Ugli Fruits on a table


Jamaican Drinks

33. Blue Mountain Coffee

Existing in Jamaica since 1728, this is coffee that is grown on Jamaica’s Blue Mountains. It is liked for its mild flavor that barely has even a hint of bitterness to it, which is how it has grown to be one of the most expensive coffees in the world, with the majority of the coffee being exported to Japan at the moment. You don’t even have to travel to Jamaica to try it—you can buy a pound here.

A blue mountain coffee


34. Bob Marley Cocktail

While the Bob Marley cocktail is specifically the signature cocktail of Jamaica’s Secrets Montego Bay resorts, the vibes of the drink will remind you of Jamaica no matter where in the world you’re drinking it in. To put together this drink, a mixture of light rum, orange curacao, blue curacao, sweet and sour mix, strawberry daiquiri mix, lime juice, mango, and ice are used. It can be made and served in various ways – including flamed!

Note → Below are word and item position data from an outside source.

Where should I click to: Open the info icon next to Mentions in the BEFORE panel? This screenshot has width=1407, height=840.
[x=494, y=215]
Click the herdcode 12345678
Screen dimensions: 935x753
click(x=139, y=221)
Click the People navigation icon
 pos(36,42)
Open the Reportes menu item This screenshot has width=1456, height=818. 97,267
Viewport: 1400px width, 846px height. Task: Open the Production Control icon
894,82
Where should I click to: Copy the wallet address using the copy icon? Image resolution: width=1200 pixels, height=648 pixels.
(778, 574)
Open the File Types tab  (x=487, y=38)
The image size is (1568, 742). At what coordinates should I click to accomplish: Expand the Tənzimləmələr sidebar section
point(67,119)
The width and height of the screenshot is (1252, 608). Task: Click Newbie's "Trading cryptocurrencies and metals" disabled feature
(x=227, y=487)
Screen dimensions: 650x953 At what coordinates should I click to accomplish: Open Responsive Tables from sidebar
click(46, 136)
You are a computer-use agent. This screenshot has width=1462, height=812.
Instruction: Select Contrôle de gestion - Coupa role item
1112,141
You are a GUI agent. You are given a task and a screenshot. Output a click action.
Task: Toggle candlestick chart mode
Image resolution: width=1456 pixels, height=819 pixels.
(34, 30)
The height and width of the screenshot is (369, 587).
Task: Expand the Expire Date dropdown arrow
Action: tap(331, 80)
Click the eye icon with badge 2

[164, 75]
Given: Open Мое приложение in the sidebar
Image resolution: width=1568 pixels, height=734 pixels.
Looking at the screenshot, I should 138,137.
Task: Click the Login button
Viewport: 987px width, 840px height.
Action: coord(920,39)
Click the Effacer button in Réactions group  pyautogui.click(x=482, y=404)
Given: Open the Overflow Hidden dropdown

Recipe: Bob Marley by Cocktail Pro

A colorful drink called Bob Marley Cocktail


35. Dragon Stout

Dragon Stout is a dark beer produced exclusively in Jamaica. It’s relatively high in alcohol percentage, but has a sweet and creamy taste, with an aftertaste resembling mocha coffee. Brown sugar as well as caramel and roasted malts are used in producing the beer.


36. Guinness Punch

Continuing with items in the Jamaican cuisine that are likened as an aphrodisiac and an endurance enhancer is the delicious Guinness punch, consisting of a mix of Guinness Stout and three kinds of milk. It’s a simple drink to make but has such an exciting and delicious taste to it.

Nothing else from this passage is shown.